Three-dimensional confocal microscopy of the mammalian inner ear

Abstract

Abstract Objective: Control the refractive index in fixed specimens of mammalian inner ear to reduce spherical aberrations that limit our ability to obtain 3-dimensional images of fluorescently labeled inner ear specimens by conventional laser scanning confocal microscopy. Study Design: Mouse inner ear specimens were fixed with minimal dissection, rapidly decalcified and fluorescently labeled by immunohistochemistry then impregnated by epoxy resin or a clearing agent composed of 5 parts methyl salicylate:3 parts benzyl benzoate. The specimens were imaged by both confocal microscopy and by widefield epi-fluorescent microscopy, with additional processing by deconvolution. Results: Rapid decalcification preserved tissue morphology and antigenicity for the antibodies tested. Although the epoxy allowed some reduction of spherical aberration, the clearing agent enabled optical volumes of high quality and resolution to be collected through the inner ear. The conditions for immunolabeling are important to ensure adequate perfusion of the immuno-labeling reagents throughout the specimen. Conclusion: Spherical aberration reduces signal intensity, contrast and resolution in optical microscopy.
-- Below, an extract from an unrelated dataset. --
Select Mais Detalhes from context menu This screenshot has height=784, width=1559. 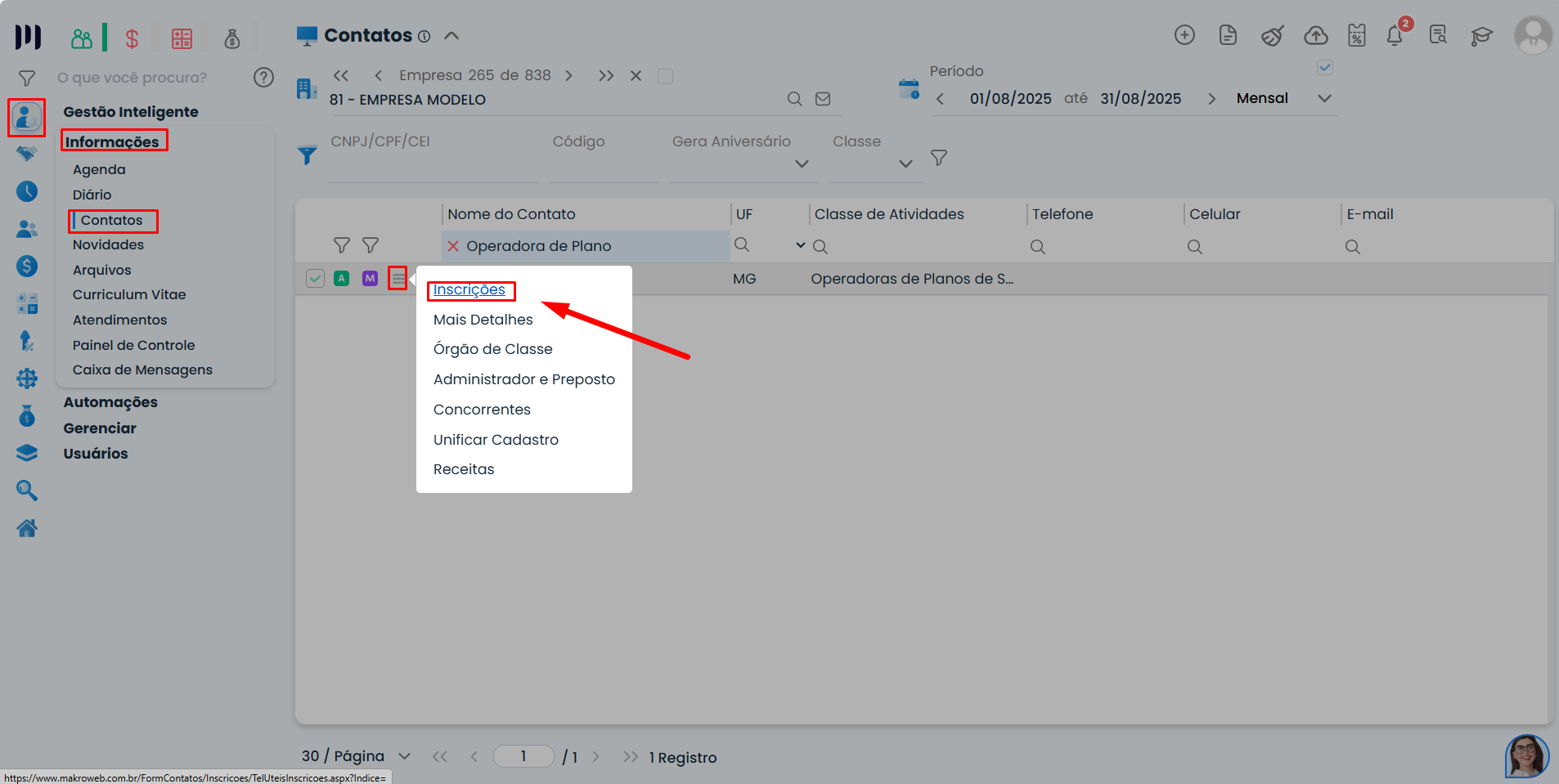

Creating a homogeneous refractive index throughout the inner ear to reduce spherical aberration allowed optical volumes to be collected through an intact, fluorescently labeled cochlea in a manner limited by the working distance of the objective lens rather than by spherical aberration. Optical volumes collected by this method from the mammalian inner ear promise to be useful for applications such as tracing innervation patterns, counting sensory cells or other structures over large regions of the sensory epithelium, and characterization of the inner ear in animal models of human deafness disorders.